Starting off in a 30-degree room lined with reflective foil tiles it seemed fairly pleasant, just like a hot summers day, but this was just the warm-up. After about 10 minutes I moved into a 60-degree brick-built room shaped like a conical furnace and was immediately hit by the intense heat. Now I could see why they give you a small towel to mop your forehead with! The people around me seemed to be far more accustomed to this; some were lying down seemingly asleep while others were sitting around having a chat with their friends and families. After about 15 minutes I decided it was time to get out (before I passed out) and headed for the marble-lined cool room. When I was feeling back to normal I had a wander around and explored some of the other rooms, one full of salt, another lined with sweet-smelling pine tree logs and an “oxygen” room which I assume had higher O2 levels. It was then that I noticed a small door in the corner of the main area…

Sauna caves
Photo by jasonunbound

Looking more like a dungeon than a sauna this room was dimly lit and I was well informed that it was kept somewhere between 80 to 90 deg C!! Figuring that I had to try it at least once I ventured cautiously inside. To say it was hot would be an understatement, it was suffocatingly burning hot. I instantly felt my heart rate increase and the beads of sweat began forming like some sort of strange unavoidable osmosis. The natives were clearly finding my feeble presence amusing, especially when I turned my towel into a sheep head. I’m rather glad I couldn’t understand what they were saying in this instance! 5 minutes of this torture was enough so I swiftly headed for the ice room which was a welcome relief!

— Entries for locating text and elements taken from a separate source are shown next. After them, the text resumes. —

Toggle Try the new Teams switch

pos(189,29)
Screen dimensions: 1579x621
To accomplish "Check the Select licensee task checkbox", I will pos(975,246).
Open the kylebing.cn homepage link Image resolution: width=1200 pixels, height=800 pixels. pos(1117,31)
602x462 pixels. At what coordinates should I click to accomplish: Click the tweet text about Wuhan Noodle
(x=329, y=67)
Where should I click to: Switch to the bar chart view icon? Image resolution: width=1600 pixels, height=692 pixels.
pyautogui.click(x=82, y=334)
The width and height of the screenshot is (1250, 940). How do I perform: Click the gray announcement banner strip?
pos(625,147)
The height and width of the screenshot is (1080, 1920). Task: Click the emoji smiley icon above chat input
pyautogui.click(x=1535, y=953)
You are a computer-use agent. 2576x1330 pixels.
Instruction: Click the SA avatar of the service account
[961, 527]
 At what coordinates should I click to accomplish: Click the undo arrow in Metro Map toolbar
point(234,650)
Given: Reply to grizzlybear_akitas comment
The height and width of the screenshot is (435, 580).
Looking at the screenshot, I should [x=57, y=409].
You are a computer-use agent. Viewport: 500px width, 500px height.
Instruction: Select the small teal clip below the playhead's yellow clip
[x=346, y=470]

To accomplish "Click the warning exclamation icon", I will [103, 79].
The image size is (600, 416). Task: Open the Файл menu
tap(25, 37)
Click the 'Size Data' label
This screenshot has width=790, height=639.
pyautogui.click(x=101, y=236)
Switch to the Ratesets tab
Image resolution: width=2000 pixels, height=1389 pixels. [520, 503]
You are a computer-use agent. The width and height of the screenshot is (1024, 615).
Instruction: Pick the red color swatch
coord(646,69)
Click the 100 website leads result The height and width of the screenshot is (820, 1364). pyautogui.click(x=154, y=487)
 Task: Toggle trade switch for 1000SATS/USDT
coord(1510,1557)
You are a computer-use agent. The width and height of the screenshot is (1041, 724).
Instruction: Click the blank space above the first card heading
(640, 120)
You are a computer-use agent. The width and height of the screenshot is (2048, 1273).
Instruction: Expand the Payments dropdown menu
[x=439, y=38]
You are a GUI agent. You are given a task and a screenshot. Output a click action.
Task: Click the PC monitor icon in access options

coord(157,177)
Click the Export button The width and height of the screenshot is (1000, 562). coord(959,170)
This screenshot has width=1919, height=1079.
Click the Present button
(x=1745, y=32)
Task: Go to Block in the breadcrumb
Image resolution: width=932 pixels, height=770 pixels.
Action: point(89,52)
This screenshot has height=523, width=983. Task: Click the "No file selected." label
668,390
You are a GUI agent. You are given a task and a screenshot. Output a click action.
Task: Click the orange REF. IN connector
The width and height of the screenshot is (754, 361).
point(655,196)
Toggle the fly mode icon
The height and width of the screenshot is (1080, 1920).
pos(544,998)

After all this I felt surprisingly relaxed and refreshed which I’m sure is why many Koreans visit them frequently, some even treating them like a second home (they are open 247). Read more about them here which includes details of the best in Seoul.

David avatar

5 responses

  1. Margaret avatar

    The “sheeps head” picture of you on flickr will be a highlight 🙂

  2. Luckily no pictures were taken!!

  3. No (short question, short answer!)

  4. Do you have to be nude in this facility?

  5. Pasi avatar

    I just came a week ago from South Korea and I visited a sauna in Seoul near Central Station.
    We have saunas here in Finland too, but the culture is different. In Finland a sauna is mostly family property, In Korea it is a public site.
    It is funny that the first question from a foreigner is about nudity. Of course you have to be nude in the sauna, if you want to sweat and wash yourself. The code is such that the women and girls go together, men and boys go together. Of cource wife can go with his husband and small children up to 5-6 years with parents.

    Another thing is the temperature:80 degC or even 130 degC is not HOT, if you do not try to be there too long and be carefull with the owen (kiuas) and other metal particles.
    (I’m jus coing from our own sauna, where we had 80 degC, which is a rather normal temperature in a Finnish family sauna)

    In Finnish sauna you can get more feeling of heath by throwing water on the owen. You better check how an native makes this. A sauna with 130 degC and a large cup of water will burn your skin and lungs.

    In Korea the Sauna is a place for quiet peace. In Finland the peace is there, within the people, even if they drink beer and discuss noisily.